:: WHAT YOU ARE ASKED TO DO ::
Echo every item below line for line, with no changes.

:: MATERIAL SHOWN ::
------------------------------------

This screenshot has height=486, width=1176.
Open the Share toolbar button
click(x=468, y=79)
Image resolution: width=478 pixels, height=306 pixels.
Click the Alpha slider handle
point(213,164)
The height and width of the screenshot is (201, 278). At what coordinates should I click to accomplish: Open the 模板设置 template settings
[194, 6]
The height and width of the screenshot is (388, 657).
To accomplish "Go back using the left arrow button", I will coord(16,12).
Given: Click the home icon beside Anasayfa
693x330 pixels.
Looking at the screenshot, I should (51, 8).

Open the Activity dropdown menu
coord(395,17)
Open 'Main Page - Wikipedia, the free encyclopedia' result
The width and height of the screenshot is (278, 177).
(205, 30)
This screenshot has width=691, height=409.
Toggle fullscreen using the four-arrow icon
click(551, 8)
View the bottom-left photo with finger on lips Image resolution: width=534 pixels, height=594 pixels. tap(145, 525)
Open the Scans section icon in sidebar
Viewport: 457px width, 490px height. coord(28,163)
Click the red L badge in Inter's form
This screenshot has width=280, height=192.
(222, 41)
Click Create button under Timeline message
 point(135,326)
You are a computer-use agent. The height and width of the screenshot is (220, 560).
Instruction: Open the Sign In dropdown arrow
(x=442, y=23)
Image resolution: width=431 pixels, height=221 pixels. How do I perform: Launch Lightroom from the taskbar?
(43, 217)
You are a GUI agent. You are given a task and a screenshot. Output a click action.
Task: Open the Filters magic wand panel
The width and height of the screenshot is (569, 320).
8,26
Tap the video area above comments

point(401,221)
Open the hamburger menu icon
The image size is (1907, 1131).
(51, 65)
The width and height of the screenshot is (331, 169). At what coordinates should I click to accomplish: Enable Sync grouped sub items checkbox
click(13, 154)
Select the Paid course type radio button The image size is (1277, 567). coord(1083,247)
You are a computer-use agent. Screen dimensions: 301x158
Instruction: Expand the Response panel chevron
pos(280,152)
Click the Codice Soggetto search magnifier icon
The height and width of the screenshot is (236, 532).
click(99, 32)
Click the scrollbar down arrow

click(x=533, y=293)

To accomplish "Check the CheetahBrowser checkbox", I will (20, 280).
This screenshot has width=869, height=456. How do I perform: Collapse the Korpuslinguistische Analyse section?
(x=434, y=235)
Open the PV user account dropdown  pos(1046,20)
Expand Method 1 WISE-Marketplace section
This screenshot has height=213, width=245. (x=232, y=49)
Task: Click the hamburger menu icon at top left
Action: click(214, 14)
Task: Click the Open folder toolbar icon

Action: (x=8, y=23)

------------------------------------

:: RESPONSE FOR THIS EXERCISE ::
This screenshot has height=486, width=1176.
Open the Share toolbar button
click(x=468, y=79)
Image resolution: width=478 pixels, height=306 pixels.
Click the Alpha slider handle
point(213,164)
The height and width of the screenshot is (201, 278). At what coordinates should I click to accomplish: Open the 模板设置 template settings
[194, 6]
The height and width of the screenshot is (388, 657).
To accomplish "Go back using the left arrow button", I will coord(16,12).
Given: Click the home icon beside Anasayfa
693x330 pixels.
Looking at the screenshot, I should (51, 8).

Open the Activity dropdown menu
coord(395,17)
Open 'Main Page - Wikipedia, the free encyclopedia' result
The width and height of the screenshot is (278, 177).
(205, 30)
This screenshot has width=691, height=409.
Toggle fullscreen using the four-arrow icon
click(551, 8)
View the bottom-left photo with finger on lips Image resolution: width=534 pixels, height=594 pixels. tap(145, 525)
Open the Scans section icon in sidebar
Viewport: 457px width, 490px height. coord(28,163)
Click the red L badge in Inter's form
This screenshot has width=280, height=192.
(222, 41)
Click Create button under Timeline message
 point(135,326)
You are a computer-use agent. The height and width of the screenshot is (220, 560).
Instruction: Open the Sign In dropdown arrow
(x=442, y=23)
Image resolution: width=431 pixels, height=221 pixels. How do I perform: Launch Lightroom from the taskbar?
(43, 217)
You are a GUI agent. You are given a task and a screenshot. Output a click action.
Task: Open the Filters magic wand panel
The width and height of the screenshot is (569, 320).
8,26
Tap the video area above comments

point(401,221)
Open the hamburger menu icon
The image size is (1907, 1131).
(51, 65)
The width and height of the screenshot is (331, 169). At what coordinates should I click to accomplish: Enable Sync grouped sub items checkbox
click(13, 154)
Select the Paid course type radio button The image size is (1277, 567). coord(1083,247)
You are a computer-use agent. Screen dimensions: 301x158
Instruction: Expand the Response panel chevron
pos(280,152)
Click the Codice Soggetto search magnifier icon
The height and width of the screenshot is (236, 532).
click(99, 32)
Click the scrollbar down arrow

click(x=533, y=293)

To accomplish "Check the CheetahBrowser checkbox", I will (20, 280).
This screenshot has width=869, height=456. How do I perform: Collapse the Korpuslinguistische Analyse section?
(x=434, y=235)
Open the PV user account dropdown  pos(1046,20)
Expand Method 1 WISE-Marketplace section
This screenshot has height=213, width=245. (x=232, y=49)
Task: Click the hamburger menu icon at top left
Action: click(214, 14)
Task: Click the Open folder toolbar icon

Action: (x=8, y=23)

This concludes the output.